En el verano de 1881, Robert Louis Stevenson -vástago sensible, enfermizo y díscolo de una familia escocesa consagrada a erigir faros- comenzó a dibujar el mapa de una isla imaginaria. Quería entretener a Lloyd Osbourne. El hijo de trece años de su esposa Fanny, para escándalo de la buena sociedad, una década mayor que él y separada. Fue completando su isla con accidentes geográficos como Islote del Esqueleto, Monte Catalejo, Cabo de la Bolina, Monte Trinquete. Pensó que podía ser escenario de un relato de piratas. Del dibujo, pasó a la escritura. Lloyd y los padres de Stevenson oyeron los primeros tres capítulos. Bastó su entusiasmo para que el autor despachara un capítulo más por día hasta completar quince. Pero un agravamiento de la tuberculosis lo interrumpió. Afortunadamente, la narración comenzó a publicarse en la revista Young folks. Stevenson, contento con lo bien que se veía en letras de molde, se restableció y retomó el ritmo de un capítulo diario hasta completar su trabajo. Tenía poco más de treinta años y diez títulos publicados, pero la novela de la isla –aparecida en 1882 como libro– le hizo creer que podría independizarse.

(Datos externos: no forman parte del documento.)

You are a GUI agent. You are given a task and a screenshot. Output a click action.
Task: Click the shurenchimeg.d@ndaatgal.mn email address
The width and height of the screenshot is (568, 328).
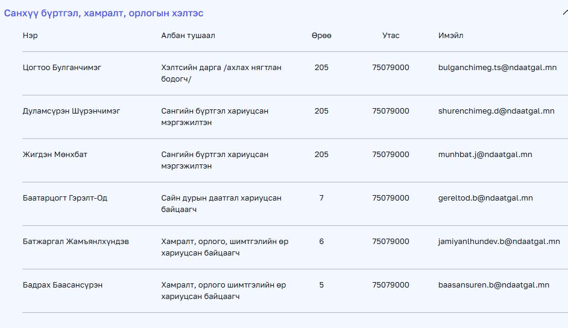496,111
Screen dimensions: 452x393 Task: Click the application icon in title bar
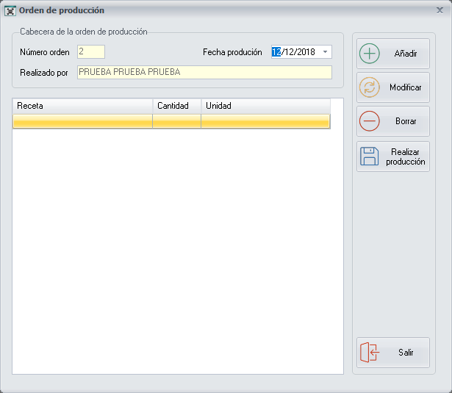10,11
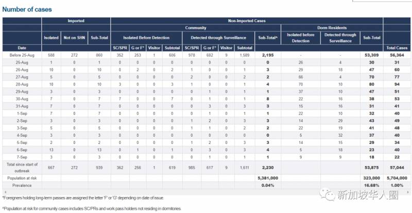Click the total cases value 57,044
The height and width of the screenshot is (213, 412).
click(397, 167)

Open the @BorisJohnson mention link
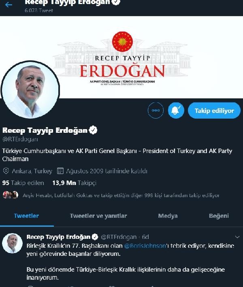pyautogui.click(x=145, y=246)
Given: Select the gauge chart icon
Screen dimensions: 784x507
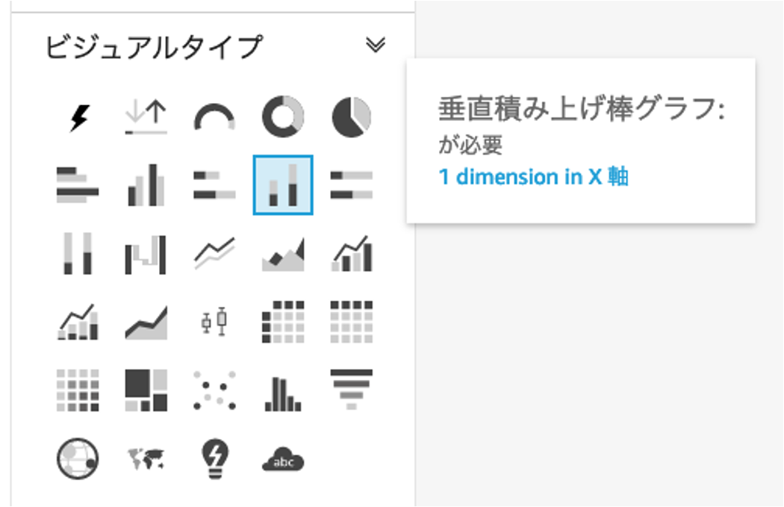Looking at the screenshot, I should click(214, 117).
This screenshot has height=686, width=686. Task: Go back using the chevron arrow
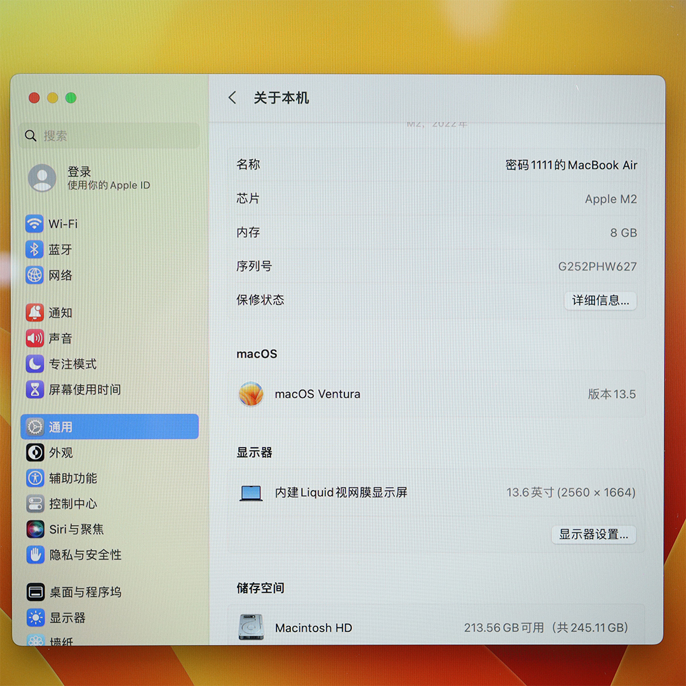tap(232, 98)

Se alejó del aire de las Islas Británicas -que lo asfixiaba metafórica y literalmente- para realizar largos cruceros a vela por los Mares del Sur. Gracias a lo que ganaba con la escritura, pudo sucesivamente flotar las goletas Casco y Equator. Pusieron rumbo a Nuku Hiva, la mayor isla del archipiélago de las Marquesas. Recalaron en Tahití, se dirigieron a Hawai, y en diciembre de 1890 llegaron a Apia, en Samoa. Allí levantó su casa. Al lugar lo rebautizó Isla del Paraíso. Estableció buenas relaciones con los nativos, quienes lo apodaron Tusitala (el que narra historias). Desde esa lejanía enviaba sus colaboraciones a revistas y diarios de Inglaterra y Estados Unidos, sin privarse discutir por carta sus pagos o solicitar adelantos. En sus escritos abundan referencias críticas a los efectos de la expansión capitalista.

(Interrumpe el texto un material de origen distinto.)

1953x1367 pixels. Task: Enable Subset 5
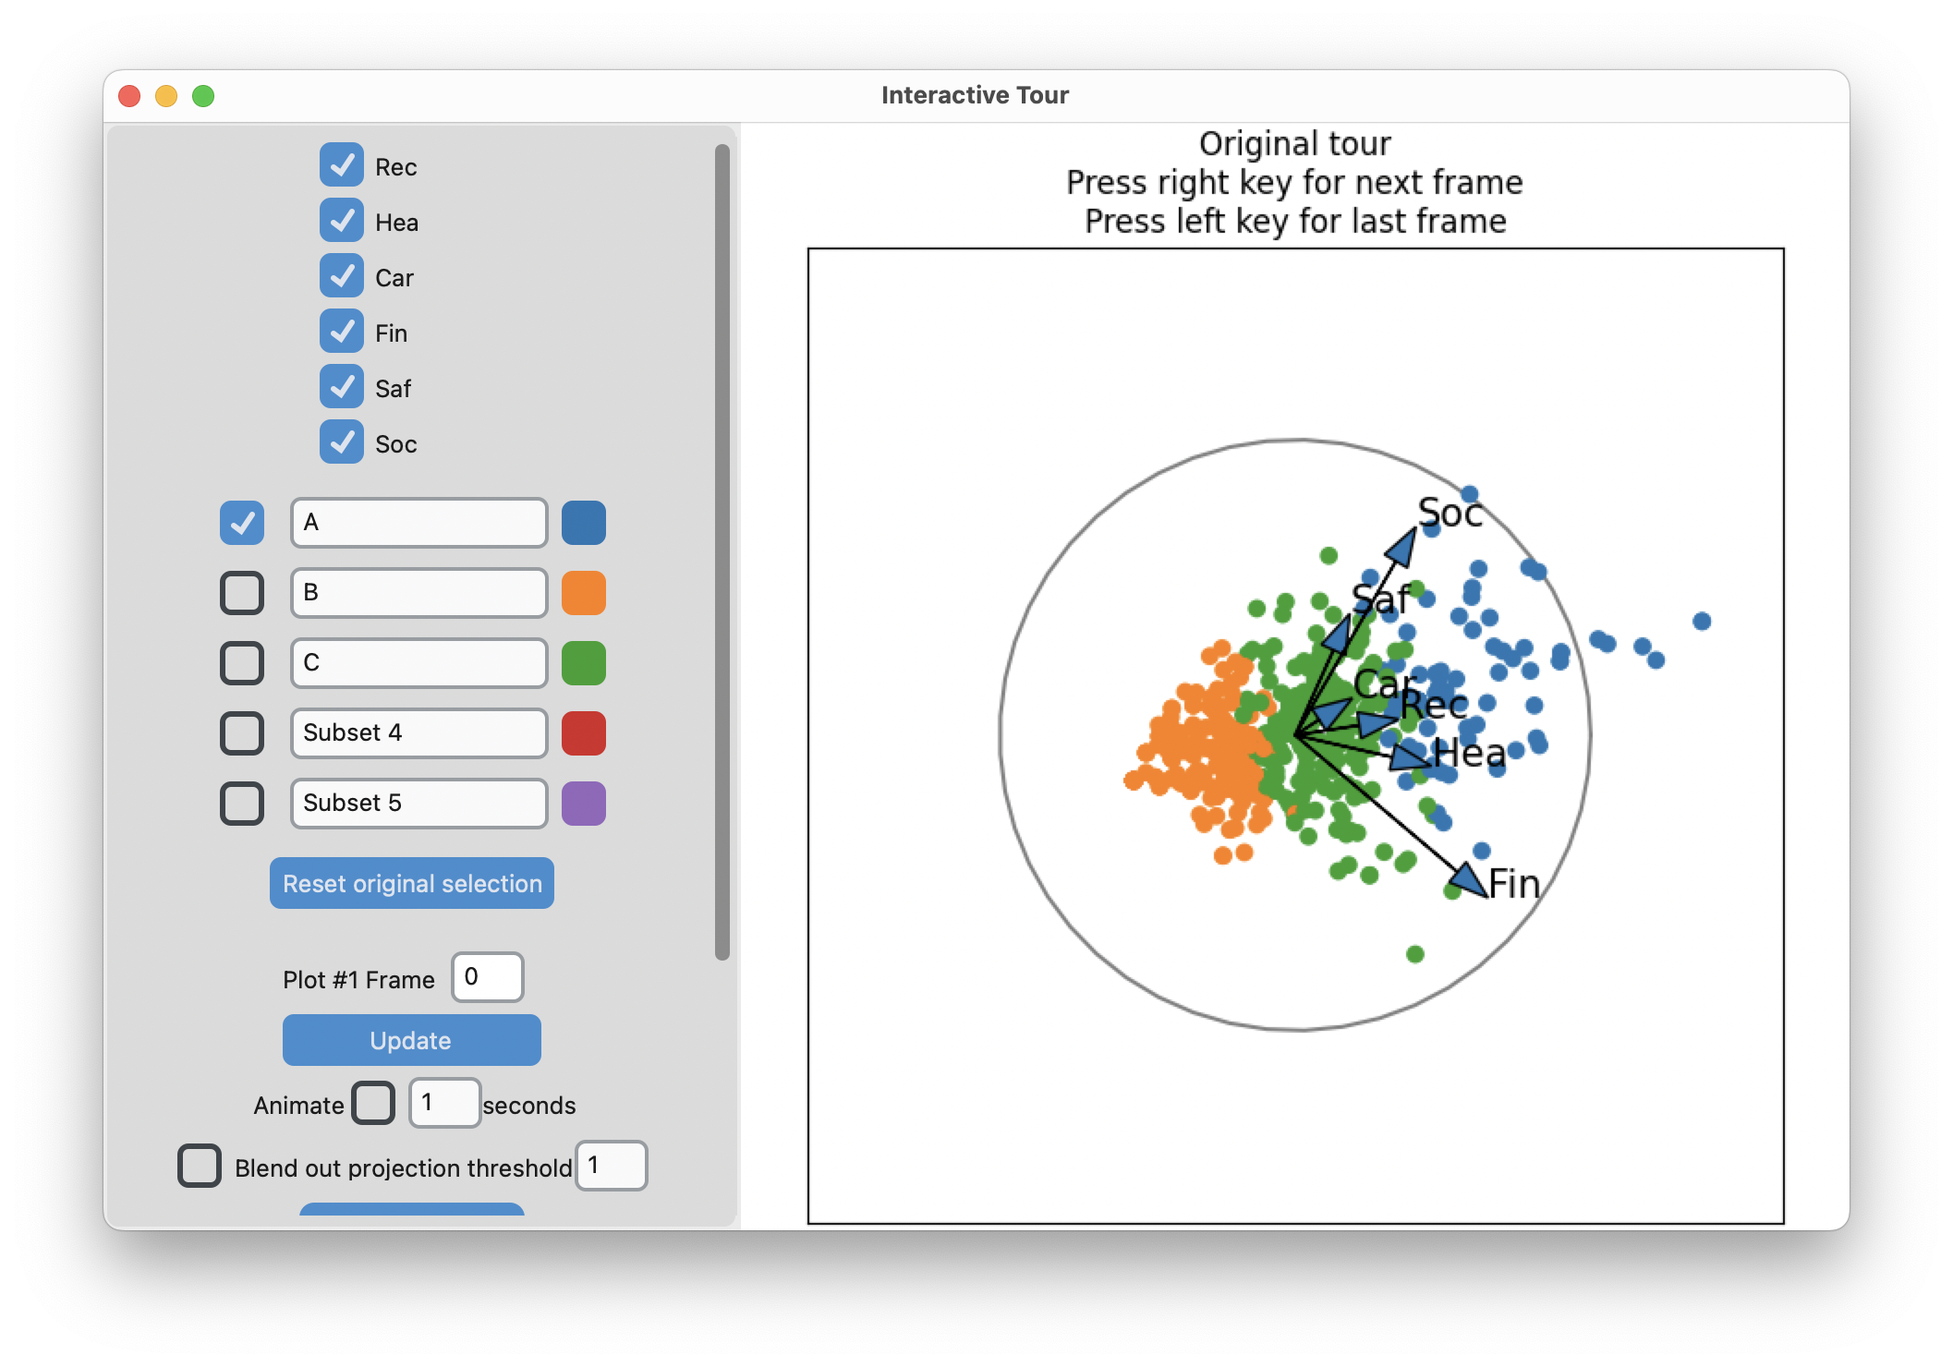tap(241, 804)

El 3 de diciembre de 1894, tras una hemorragia cerebral, murió. Dejaba, con sólo cuarenta y tres años, un vasto legado literario: cuentos, novelas, ensayos, poemas. A la otra mañana, los nativos abrieron a machete un camino hasta el monte Vaea, donde había pedido ser enterrado frente al mar. Nunca volvieron a cazar allí para que el canto de los pájaros acompañara por la eternidad a su amigo y a Fanny, enterrada a su lado años después.

La isla del tesoro fue el primer libro que leí. Por él navegué un año a lo largo de la Patagonia, por él crucé el ecuador en un buque de carga destartalado y en un bulk carrier más destartalado aún pasé por el Estrecho de Magallanes hacia el Pacífico y doblé el Cabo de Hornos, por él pesqué tres veranos hamacado por las olas monstruosas del banco Burdwood, por él recorrí a vela todo el litoral oceánico argentino.

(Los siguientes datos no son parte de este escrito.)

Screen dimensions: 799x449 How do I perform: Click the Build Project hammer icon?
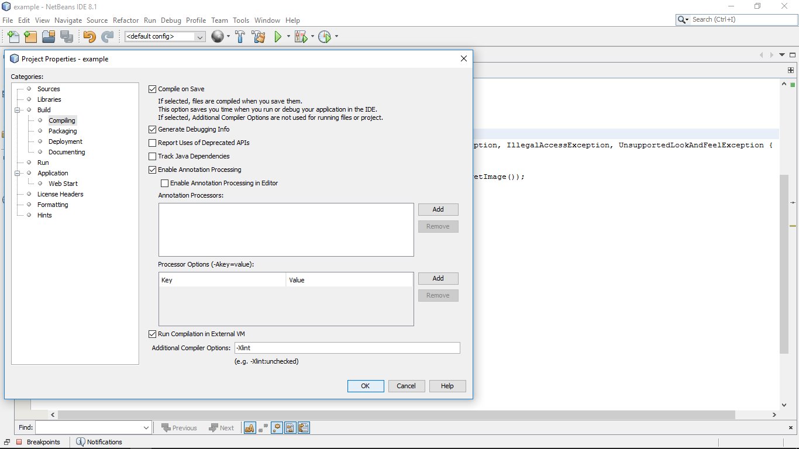[x=240, y=36]
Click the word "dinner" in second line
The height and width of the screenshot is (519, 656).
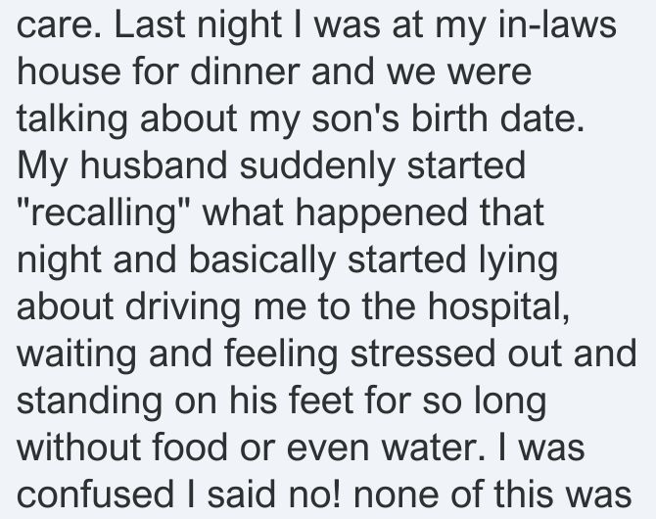click(245, 71)
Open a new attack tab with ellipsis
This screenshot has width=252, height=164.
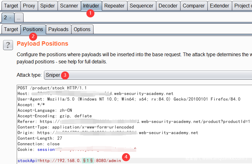click(19, 18)
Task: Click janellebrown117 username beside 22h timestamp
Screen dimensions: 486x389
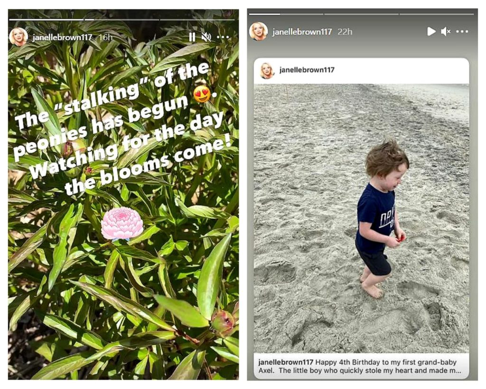Action: 302,32

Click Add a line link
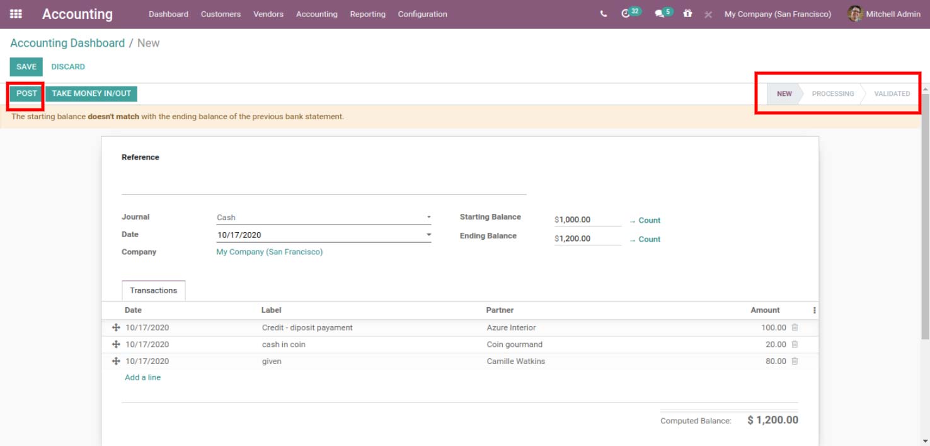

Aunque yo había nacido junto al mar, leer ese libro me hizo ver el mar por primera vez. Tan entusiasmado me notó mi abuelo Juan, que habló a un práctico del puerto Quequén para visitar un barco. No me guardé su nombre y no quiero iniciar ninguna pesquisa, para qué desilusionarme con mi primer amor. Me pareció gigantesco, laberíntico, admirable. Al capitán le prometí que yo también me dedicaría a navegar. Hice que me autografiara mi ejemplar de La isla del tesoro, un tomo especial de la colección Robin Hood, encuadernado en tela gris tormenta. No tantos años después, yo entraba a ese puerto rodeado de naufragios navegando en un barco de Y.P.F.

La isla del tesoro me enseñó que todo libro comienza con un mapa, que todo mapa promete un tesoro y una aventura, que nunca son los que uno creyó a las primeras lecturas. Puedo considerarme una víctima de la cartografía, una víctima agradecida. Por él leo y escribo.

Juan Bautista Duizeide nació en Mar del Plata en 1964. Como piloto de ultramar de la marina mercante, navegó en barcos de carga general, graneleros, petroleros y pesqueros. Trabajó posteriormente como periodista en el área cultura. Publicó en las revistas Sudestada, Crisis, Carapachay, Siwa y en los diarios Página/12, La Nación y Clarín. Algunos de sus libros son Kanaka (novela), Lejos del mar (novela), La canción del naufragio (novela), Alrededor de Haroldo Conti (ensayos). Tradujo relatos de Stephen Crane, Guy de Maupassant y Robert Louis Stevenson.